Balint's theory flows into the psychological immune systems model (Holmes) which when well regulated, increases the chances of maintaining the integrity and security of the self. This can be seen in terms of attachment. When the psychological immune system is threatened, the basic fault appears to be activated. Unless a person possesses what Balint refers to as a "reliable and intelligent ego that is able to take in words...[then] the ego is able to perform what Freud called 'working through'," a solid working model of the self will fail to form. When that happens, the ego structure will not be able to withstand and contain the tensions caused by internalization without breaking down and without resulting to a different type of defense--which may be called externalization--such as, for example, acting-out, projection, confusion, denial, depersonalization [or what I refer to as 'invoking the cloak' and 'going underground']." I would also add the defense mechanisms, triggered by the limbic system, can take on the form of one of the three "fs": fight, freeze, flee.

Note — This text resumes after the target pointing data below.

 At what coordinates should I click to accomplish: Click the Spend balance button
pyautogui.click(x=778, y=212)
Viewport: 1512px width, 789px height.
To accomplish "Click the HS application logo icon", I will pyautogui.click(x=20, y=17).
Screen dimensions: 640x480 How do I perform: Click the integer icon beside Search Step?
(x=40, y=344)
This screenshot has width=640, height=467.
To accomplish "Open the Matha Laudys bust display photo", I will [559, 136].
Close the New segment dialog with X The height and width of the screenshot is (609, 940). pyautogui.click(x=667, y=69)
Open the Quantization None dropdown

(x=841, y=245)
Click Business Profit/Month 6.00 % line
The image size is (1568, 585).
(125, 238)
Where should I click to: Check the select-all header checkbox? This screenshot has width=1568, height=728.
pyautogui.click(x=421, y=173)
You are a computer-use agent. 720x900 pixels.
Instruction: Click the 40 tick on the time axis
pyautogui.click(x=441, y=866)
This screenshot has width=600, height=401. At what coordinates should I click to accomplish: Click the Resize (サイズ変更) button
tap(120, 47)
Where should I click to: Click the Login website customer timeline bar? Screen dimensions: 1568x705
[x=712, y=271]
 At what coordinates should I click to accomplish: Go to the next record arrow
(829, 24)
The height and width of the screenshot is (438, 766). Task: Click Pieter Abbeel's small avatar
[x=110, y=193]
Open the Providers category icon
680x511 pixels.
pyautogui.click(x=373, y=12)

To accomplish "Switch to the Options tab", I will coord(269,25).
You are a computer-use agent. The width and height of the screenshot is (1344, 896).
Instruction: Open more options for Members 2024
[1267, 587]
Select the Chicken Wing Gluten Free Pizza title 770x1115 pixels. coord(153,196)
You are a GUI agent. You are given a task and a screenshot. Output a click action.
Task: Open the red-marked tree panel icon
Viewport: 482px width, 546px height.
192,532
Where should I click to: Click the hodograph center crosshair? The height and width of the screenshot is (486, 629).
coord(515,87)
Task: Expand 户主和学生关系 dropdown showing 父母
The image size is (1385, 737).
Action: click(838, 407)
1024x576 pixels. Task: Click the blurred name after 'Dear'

Those of us who practice staying away from these tensions (invoking the cloak) to protect ourselves from fissuring tend to the freeze or flight response. Others, thinking about the bullying literature, tend to move toward the fight response, which has multiple modes of external manifestation. The more I read these theories and look into my own internal mirrors, the more I believe that these issues need to be deeply explored in relationship to the workplace. We are no longer in a time when the "command and control" style of leadership can work, where bullies can reign. We are living in a four-generational workplace with a quickly rising generation of Millennials who are unlike anything the world of work has ever seen. I believe it is more than time we looked at workplace interrelationships, team structuring, and leader formation in entirely different ways--ones that consider employees through humanistic lenses and focus on allowing the whole person to come into the workplace in fullness and safety.
References
Holmes, J. (2001). The search for the secure base: Attachment theory and psychotherapy. NY: Brunner-Routledge, Inc.
Mills, J. (2005). Treating attachment pathology. Lanham, MD: Rowman & Littlefield Publishers, Inc.